- [Task]:
Both the line containing "info@pintejin.com (206, 2513)" and the line containing "[Instagram] (527, 11)" belong to the span. Output exactly that span from the listing below, and nothing outside it.

- [Given entries]:
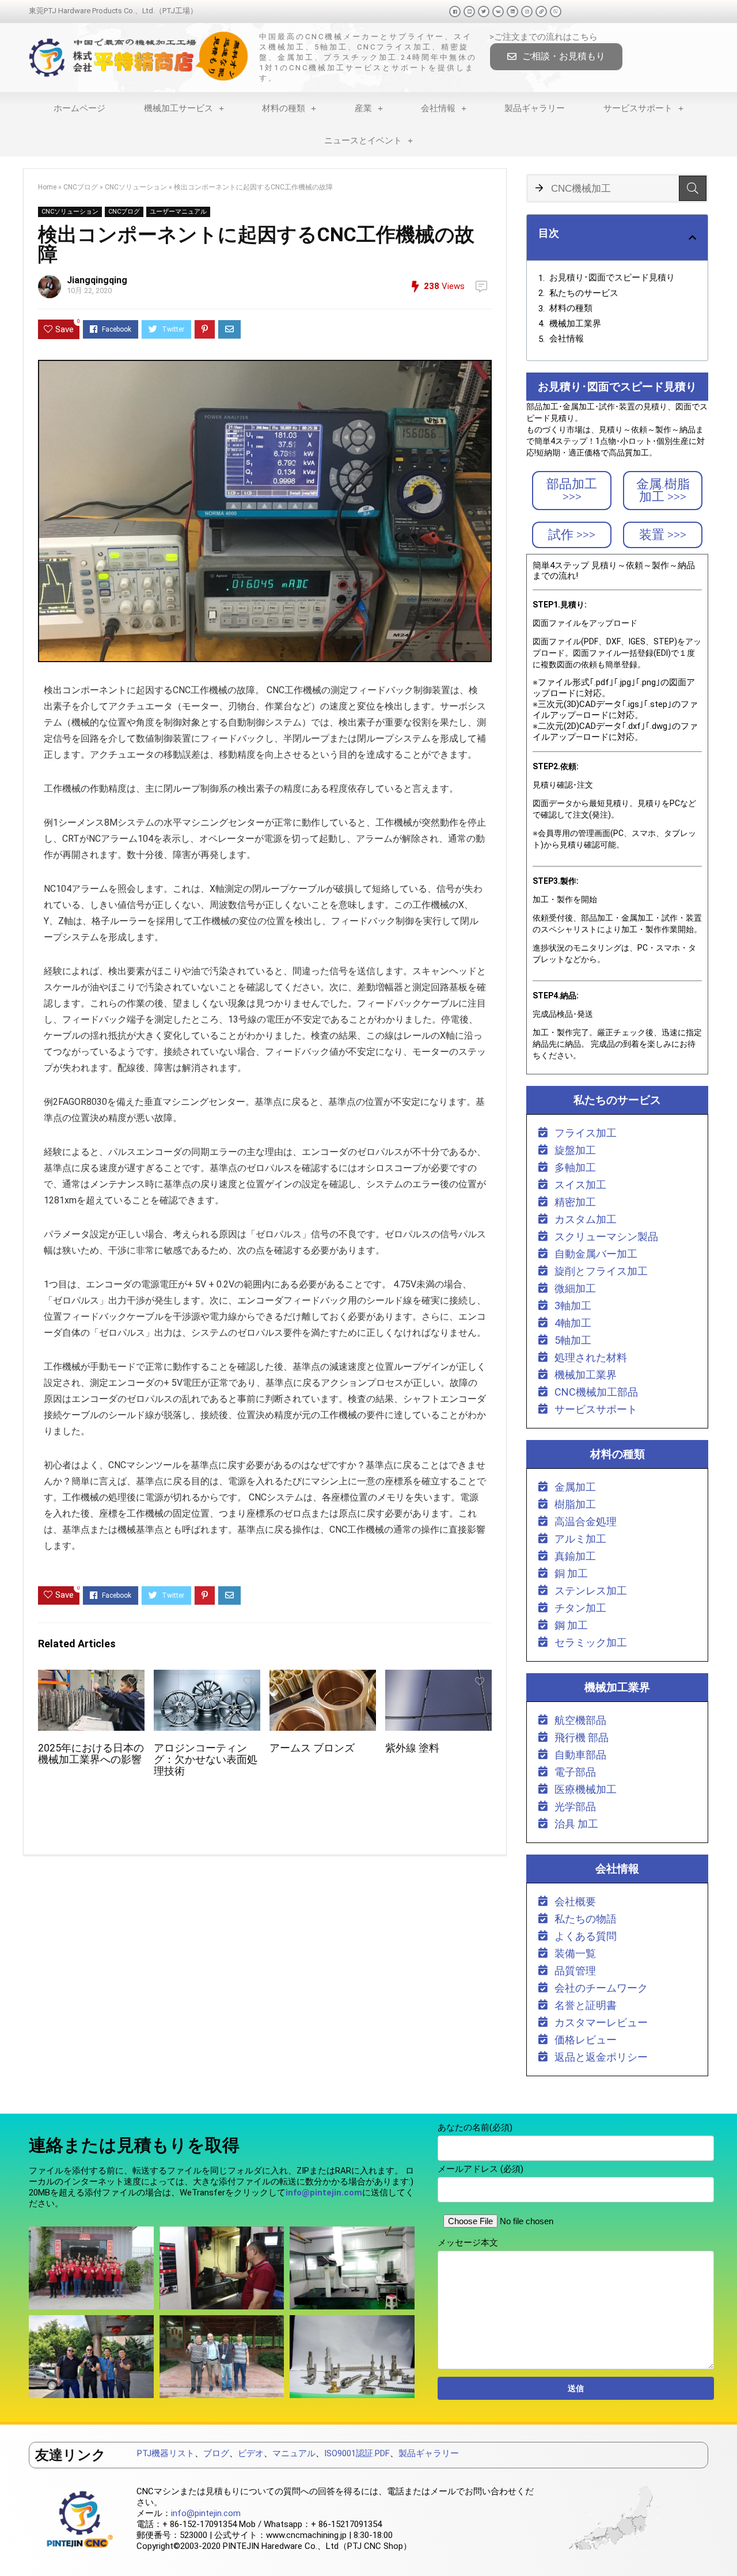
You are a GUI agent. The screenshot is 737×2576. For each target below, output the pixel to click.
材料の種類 (283, 108)
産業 (363, 108)
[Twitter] (483, 11)
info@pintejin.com (206, 2513)
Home (47, 187)
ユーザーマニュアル (178, 211)
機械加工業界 (575, 323)
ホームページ (79, 108)
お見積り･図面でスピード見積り (612, 277)
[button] (556, 57)
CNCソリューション (136, 187)
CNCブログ (80, 187)
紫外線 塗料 (412, 1748)
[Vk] (498, 11)
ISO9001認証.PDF (357, 2453)
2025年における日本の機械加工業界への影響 (91, 1753)
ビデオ (251, 2453)
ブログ (216, 2453)
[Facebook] (455, 11)
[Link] (541, 11)
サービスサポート (638, 108)
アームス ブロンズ (312, 1748)
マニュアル (294, 2453)
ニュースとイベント (363, 140)
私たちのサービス (583, 293)
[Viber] (555, 11)
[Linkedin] (512, 11)
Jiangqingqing (97, 280)
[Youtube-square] (469, 11)
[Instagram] (527, 11)
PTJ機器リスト (166, 2453)
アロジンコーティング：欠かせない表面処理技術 (205, 1759)
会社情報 (438, 108)
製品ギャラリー (534, 108)
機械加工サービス (178, 108)
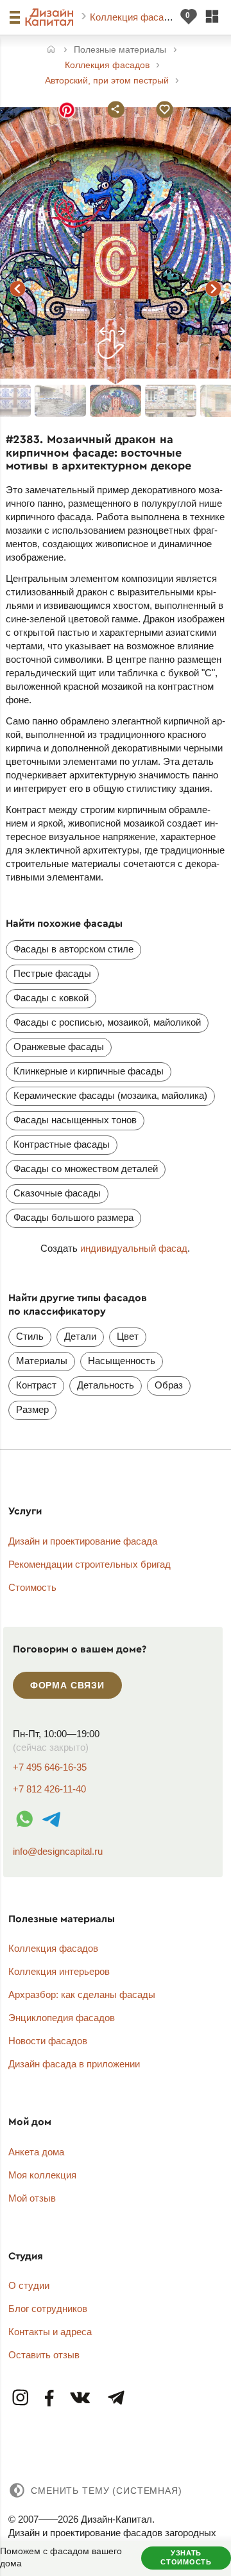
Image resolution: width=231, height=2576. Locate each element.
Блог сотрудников (47, 2308)
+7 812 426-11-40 (49, 1788)
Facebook (49, 2398)
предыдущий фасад (17, 288)
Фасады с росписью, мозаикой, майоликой (107, 1022)
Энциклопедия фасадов (61, 2017)
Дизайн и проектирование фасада (82, 1541)
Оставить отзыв (44, 2354)
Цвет (128, 1336)
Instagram (21, 2398)
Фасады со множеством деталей (85, 1168)
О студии (28, 2285)
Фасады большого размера (73, 1217)
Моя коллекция (42, 2174)
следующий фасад (214, 288)
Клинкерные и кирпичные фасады (88, 1070)
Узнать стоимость (185, 2557)
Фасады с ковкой (51, 997)
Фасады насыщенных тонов (75, 1119)
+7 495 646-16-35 (50, 1767)
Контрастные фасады (61, 1144)
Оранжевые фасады (58, 1046)
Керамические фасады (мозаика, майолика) (110, 1095)
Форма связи (67, 1685)
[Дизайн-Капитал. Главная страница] (51, 17)
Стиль (30, 1336)
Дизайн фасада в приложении (74, 2063)
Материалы (41, 1360)
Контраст (36, 1385)
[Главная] (51, 50)
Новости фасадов (47, 2040)
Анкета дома (36, 2151)
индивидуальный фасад (133, 1248)
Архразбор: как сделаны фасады (81, 1994)
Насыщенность (121, 1360)
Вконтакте (81, 2398)
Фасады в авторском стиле (73, 948)
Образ (169, 1385)
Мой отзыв (32, 2198)
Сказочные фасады (57, 1192)
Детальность (105, 1385)
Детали (80, 1336)
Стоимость (32, 1587)
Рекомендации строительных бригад (89, 1564)
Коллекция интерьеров (59, 1971)
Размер (32, 1409)
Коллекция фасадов (136, 17)
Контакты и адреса (50, 2331)
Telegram (115, 2398)
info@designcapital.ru (58, 1851)
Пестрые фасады (52, 973)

- [Answer to this problem]:
info@pintejin.com (206, 2513)
Home (47, 187)
ユーザーマニュアル (178, 211)
機械加工業界 (575, 323)
ホームページ (79, 108)
お見積り･図面でスピード見積り (612, 277)
[button] (556, 57)
CNCソリューション (136, 187)
CNCブログ (80, 187)
紫外線 塗料 (412, 1748)
[Vk] (498, 11)
ISO9001認証.PDF (357, 2453)
2025年における日本の機械加工業界への影響 (91, 1753)
ビデオ (251, 2453)
ブログ (216, 2453)
[Facebook] (455, 11)
[Link] (541, 11)
サービスサポート (638, 108)
アームス ブロンズ (312, 1748)
マニュアル (294, 2453)
ニュースとイベント (363, 140)
私たちのサービス (583, 293)
[Viber] (555, 11)
[Linkedin] (512, 11)
Jiangqingqing (97, 280)
[Youtube-square] (469, 11)
[Instagram] (527, 11)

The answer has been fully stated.